▶ [WORK INSTRUCTION] Repeat, exactly as they appear, the lines from the one with "868x258 pixels. How" through the last line of the entries below, but none of the pictures.

*** THE INPUT ***

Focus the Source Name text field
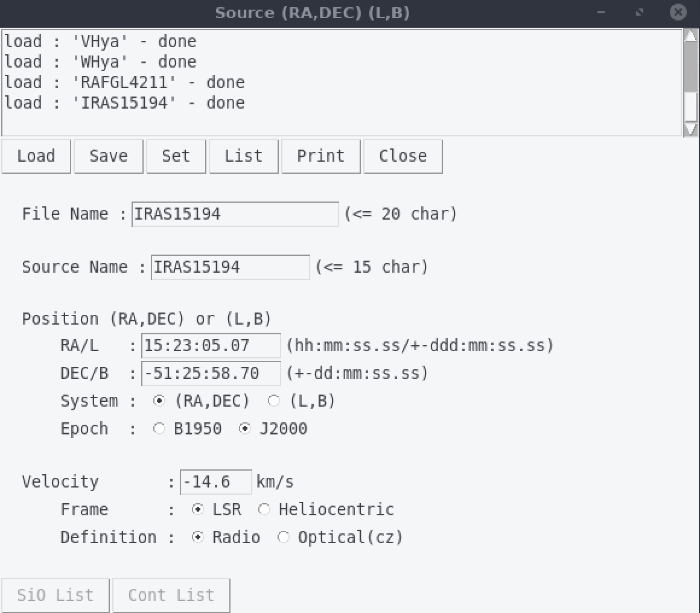tap(230, 267)
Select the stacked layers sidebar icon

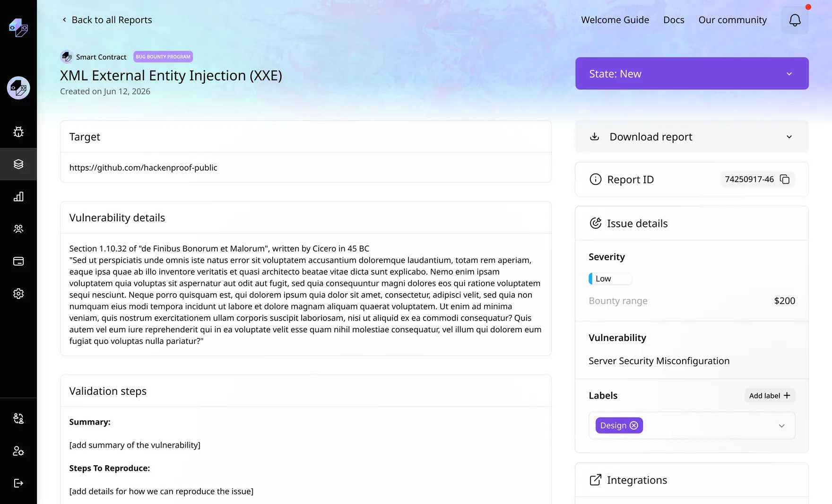(x=18, y=164)
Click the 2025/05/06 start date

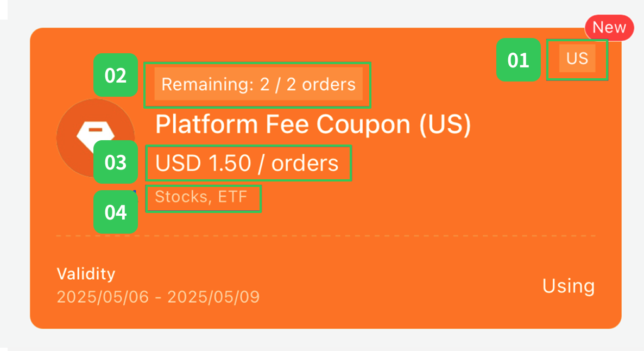[103, 297]
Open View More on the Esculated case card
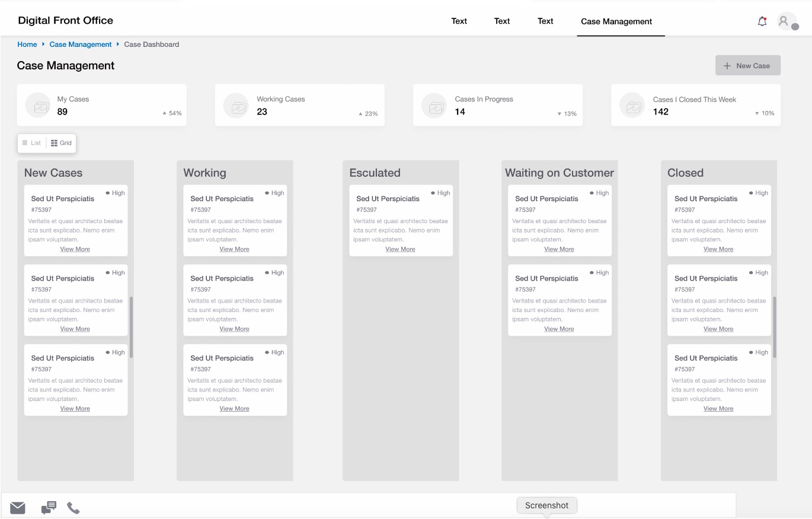 point(400,249)
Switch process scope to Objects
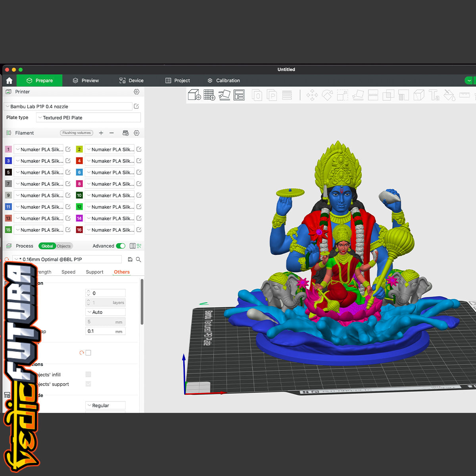Image resolution: width=476 pixels, height=476 pixels. 63,246
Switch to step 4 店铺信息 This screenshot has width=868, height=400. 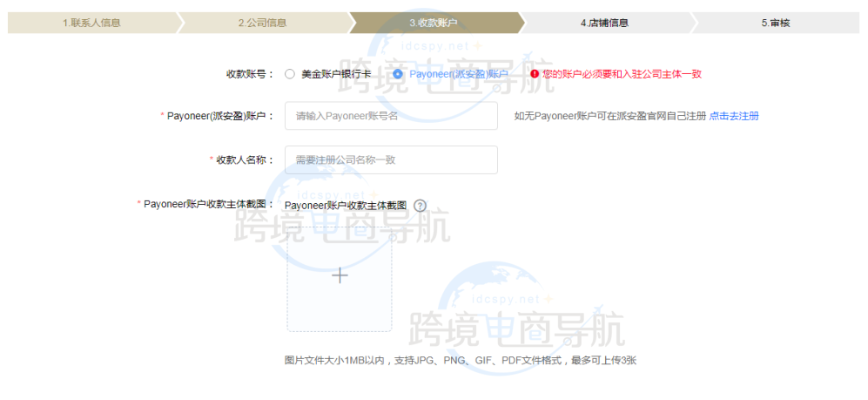pyautogui.click(x=604, y=24)
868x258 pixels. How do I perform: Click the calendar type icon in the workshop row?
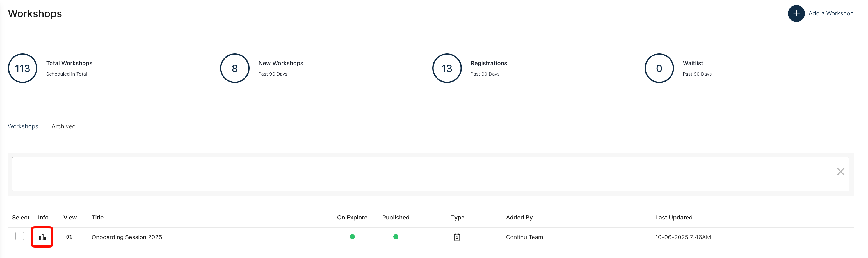click(457, 237)
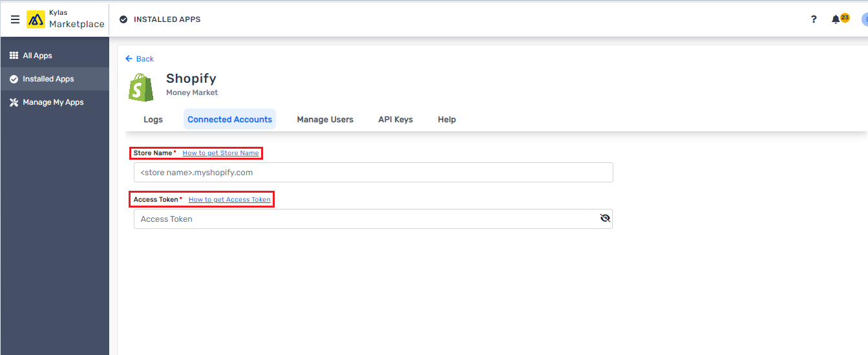The width and height of the screenshot is (868, 355).
Task: Select the Connected Accounts tab
Action: 229,120
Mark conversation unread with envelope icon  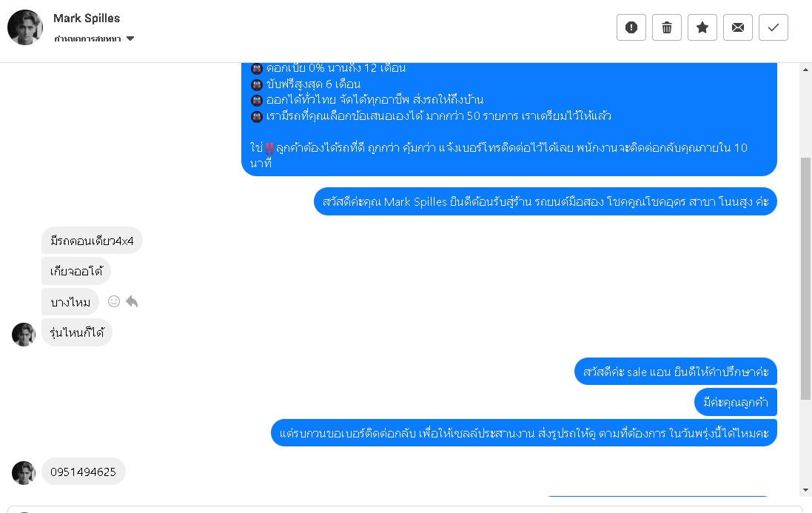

*** End of THE INPUT ***

▶ [OUTPUT OF THE EXERCISE]
868x258 pixels. How do I perform: Click the calendar type icon in the workshop row?
click(457, 237)
The width and height of the screenshot is (868, 355).
Task: Select the Connected Accounts tab
Action: 229,120
Mark conversation unread with envelope icon  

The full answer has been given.